運命の狭間を覗く魔女と呼ばれる一族の女は、自由自在に未来を覗くことができた。
最初は小さな町で占いをして生計を立てていたが、占いの的中率の高さが評判を呼び、視察中の魔術士の目にとまった。魔女の能力を知った王家が一族の中でもより魔力の高い魔女を王城へと招き、水害や魔獣の被害を防ぐために魔女を重用した。
やがて、世代交代し次の王が玉座に着くと、魔女の未来視を頼りにすぐさま隣国へと戦争をしかけ、領土を拡大していった。
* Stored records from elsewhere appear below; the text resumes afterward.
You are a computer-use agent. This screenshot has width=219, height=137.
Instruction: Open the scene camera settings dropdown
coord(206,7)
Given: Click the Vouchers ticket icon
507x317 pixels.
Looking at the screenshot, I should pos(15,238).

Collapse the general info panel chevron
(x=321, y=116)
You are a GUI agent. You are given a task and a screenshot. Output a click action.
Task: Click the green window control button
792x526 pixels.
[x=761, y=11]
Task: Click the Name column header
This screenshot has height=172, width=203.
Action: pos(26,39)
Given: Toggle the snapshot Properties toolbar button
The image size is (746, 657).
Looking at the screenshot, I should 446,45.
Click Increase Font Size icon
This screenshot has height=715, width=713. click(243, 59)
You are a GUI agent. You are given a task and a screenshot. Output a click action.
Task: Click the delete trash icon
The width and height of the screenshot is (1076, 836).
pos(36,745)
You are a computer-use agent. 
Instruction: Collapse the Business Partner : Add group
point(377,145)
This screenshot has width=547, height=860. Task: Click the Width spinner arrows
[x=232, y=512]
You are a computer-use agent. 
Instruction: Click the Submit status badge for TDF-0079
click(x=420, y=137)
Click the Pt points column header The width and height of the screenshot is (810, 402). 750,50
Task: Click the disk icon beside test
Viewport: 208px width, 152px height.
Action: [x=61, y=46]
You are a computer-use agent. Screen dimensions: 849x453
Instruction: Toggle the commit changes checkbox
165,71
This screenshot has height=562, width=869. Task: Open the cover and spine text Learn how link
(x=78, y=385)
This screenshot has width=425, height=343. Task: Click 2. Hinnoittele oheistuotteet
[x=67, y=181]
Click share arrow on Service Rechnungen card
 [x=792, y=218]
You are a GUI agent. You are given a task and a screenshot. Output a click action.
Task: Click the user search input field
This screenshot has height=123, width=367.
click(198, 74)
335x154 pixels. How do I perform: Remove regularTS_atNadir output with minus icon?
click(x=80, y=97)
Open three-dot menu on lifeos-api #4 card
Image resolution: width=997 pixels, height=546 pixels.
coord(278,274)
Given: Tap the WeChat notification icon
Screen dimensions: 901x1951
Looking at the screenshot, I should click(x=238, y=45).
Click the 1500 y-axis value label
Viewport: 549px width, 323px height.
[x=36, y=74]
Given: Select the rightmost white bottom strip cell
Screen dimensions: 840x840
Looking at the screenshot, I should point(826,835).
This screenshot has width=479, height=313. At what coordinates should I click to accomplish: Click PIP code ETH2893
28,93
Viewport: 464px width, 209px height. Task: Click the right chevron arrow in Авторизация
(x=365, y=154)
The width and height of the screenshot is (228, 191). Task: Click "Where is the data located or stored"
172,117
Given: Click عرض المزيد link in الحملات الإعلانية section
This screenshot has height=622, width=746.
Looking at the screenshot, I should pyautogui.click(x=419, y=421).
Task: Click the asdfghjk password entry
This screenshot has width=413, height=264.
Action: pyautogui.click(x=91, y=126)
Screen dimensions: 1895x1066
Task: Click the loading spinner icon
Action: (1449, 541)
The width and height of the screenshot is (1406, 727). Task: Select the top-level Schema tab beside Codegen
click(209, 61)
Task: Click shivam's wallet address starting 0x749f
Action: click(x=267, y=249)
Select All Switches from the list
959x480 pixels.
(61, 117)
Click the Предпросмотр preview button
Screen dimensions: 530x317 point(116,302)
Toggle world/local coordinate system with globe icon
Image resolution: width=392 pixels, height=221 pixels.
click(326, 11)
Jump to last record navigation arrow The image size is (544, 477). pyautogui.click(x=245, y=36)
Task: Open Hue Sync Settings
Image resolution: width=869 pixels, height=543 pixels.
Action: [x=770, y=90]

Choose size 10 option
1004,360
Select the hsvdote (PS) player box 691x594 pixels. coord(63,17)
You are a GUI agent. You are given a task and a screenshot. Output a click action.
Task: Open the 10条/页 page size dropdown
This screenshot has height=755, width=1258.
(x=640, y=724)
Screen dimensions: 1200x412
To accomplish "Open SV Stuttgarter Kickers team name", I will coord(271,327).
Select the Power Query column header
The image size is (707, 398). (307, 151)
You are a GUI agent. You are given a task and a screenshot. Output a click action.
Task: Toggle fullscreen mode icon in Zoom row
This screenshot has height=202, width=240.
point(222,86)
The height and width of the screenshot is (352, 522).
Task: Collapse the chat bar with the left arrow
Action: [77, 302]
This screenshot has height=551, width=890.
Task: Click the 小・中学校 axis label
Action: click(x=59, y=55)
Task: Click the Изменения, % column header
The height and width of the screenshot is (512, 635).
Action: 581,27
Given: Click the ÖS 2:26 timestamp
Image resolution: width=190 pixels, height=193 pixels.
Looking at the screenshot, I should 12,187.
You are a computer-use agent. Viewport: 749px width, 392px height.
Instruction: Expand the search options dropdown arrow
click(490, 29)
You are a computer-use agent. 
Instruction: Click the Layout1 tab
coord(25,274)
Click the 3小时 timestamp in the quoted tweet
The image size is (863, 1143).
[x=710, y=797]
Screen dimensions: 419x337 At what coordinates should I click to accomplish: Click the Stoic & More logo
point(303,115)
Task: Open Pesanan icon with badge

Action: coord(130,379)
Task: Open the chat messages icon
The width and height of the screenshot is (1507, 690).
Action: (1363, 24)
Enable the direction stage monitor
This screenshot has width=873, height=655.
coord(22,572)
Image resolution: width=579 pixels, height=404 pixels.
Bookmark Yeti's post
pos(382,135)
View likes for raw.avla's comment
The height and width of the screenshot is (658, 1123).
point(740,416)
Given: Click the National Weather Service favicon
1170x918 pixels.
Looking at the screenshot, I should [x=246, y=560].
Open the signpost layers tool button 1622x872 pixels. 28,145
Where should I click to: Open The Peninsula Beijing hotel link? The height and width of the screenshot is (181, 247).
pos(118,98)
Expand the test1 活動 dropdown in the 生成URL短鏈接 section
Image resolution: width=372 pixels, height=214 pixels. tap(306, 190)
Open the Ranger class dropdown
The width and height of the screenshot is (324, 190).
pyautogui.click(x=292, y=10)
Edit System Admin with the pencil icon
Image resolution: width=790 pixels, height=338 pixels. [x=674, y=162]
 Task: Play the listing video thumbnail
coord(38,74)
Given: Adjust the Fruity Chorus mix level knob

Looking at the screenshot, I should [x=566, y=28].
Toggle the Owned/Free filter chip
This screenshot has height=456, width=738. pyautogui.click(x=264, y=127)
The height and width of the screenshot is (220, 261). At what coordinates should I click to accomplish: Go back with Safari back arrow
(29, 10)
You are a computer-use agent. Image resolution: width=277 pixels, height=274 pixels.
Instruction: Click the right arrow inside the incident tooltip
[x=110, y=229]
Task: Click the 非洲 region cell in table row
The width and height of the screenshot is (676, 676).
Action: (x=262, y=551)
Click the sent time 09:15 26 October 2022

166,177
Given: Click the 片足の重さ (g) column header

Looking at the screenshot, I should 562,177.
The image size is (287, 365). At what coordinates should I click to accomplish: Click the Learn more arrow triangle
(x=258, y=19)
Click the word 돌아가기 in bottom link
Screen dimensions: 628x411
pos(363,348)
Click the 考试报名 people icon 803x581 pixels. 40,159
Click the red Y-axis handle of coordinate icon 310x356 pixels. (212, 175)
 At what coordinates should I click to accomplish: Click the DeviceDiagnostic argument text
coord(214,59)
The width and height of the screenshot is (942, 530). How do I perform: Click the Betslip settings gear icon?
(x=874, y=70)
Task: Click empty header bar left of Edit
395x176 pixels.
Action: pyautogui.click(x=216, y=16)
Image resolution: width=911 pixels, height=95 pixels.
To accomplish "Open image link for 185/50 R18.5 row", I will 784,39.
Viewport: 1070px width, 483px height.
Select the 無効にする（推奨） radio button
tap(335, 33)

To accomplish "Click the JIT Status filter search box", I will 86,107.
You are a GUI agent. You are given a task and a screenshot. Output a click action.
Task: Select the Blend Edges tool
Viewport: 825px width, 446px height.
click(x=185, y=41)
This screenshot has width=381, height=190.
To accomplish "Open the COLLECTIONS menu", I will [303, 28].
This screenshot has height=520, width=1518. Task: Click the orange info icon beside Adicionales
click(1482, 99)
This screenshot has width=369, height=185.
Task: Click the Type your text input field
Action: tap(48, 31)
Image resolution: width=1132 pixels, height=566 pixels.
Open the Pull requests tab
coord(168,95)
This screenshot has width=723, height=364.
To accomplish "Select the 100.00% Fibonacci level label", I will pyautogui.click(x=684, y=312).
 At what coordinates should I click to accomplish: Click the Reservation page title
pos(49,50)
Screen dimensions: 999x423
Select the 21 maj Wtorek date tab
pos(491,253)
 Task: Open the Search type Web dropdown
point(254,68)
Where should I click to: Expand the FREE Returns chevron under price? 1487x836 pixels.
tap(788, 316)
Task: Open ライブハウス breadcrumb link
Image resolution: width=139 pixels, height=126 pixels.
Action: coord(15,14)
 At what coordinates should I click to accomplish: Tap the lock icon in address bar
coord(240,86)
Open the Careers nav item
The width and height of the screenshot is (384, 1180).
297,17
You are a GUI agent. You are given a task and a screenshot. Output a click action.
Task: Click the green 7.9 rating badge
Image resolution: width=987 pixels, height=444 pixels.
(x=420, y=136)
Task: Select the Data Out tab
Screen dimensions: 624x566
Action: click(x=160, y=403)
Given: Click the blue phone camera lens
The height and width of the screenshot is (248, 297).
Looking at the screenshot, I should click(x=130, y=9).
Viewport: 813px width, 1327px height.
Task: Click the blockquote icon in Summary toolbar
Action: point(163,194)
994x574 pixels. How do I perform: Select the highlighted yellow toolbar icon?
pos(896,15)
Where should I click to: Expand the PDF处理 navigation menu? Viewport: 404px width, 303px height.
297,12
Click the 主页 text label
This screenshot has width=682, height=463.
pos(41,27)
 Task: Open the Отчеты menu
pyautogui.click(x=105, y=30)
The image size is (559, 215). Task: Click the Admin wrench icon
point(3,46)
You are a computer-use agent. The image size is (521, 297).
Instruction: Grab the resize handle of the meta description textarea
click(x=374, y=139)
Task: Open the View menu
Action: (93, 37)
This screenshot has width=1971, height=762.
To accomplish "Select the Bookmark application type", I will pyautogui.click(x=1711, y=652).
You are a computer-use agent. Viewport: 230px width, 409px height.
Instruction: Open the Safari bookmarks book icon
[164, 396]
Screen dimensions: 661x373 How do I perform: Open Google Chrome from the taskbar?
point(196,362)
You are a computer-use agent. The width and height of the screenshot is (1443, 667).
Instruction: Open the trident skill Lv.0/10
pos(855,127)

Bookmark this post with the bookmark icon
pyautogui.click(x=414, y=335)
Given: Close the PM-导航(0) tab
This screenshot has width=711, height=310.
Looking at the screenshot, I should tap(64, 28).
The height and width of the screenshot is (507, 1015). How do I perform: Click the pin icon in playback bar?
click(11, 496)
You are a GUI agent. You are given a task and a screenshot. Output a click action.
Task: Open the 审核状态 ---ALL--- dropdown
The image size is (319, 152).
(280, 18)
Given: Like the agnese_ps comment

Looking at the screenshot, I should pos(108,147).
王のやり方に疑問を抱いた次代の魔女が未来視することを拒絶すると、王は魔女の未来視による王位の簒奪を恐れ、一族の血を絶やすように布令を出した。
小さな町で暮らす同胞たちは、王からの追っ手から逃れるために、命からがら国中へ散らばった。しかし、執拗に追い続けられるにつれ互いに疑心暗鬼になり、家族や恋人を密告する者も現れた。
または、愛する魔女の娘を匿って、捕らえられる者もいた。その者は見せしめのために、魔女の目の前で火刑に処された。
捕らえられた魔女、匿った者、捕まった者の末路はそれは悲惨なものであった。
祖母の話を聞いた夜、ラウラは恐怖で眠れなかった。
ラウラが魔女の末裔だと知られたら、殺されてしまうかもしれない。誰かに密告されるかもしれない。
きっと両親はラウラを守ってくれる。だが、そのせいで命を落とすかもしれない。
両親に話すこともできず、布団の中で震えながら夜が明けるのを待ち続けた。
それから数日後、祖母は拗らせた風邪が原因で静かに息を引き取った。
祖母が語ったおとぎ話のような話は真実だったのか、それとも、年寄りの妄言だったのか。問うことができないままの別れだった。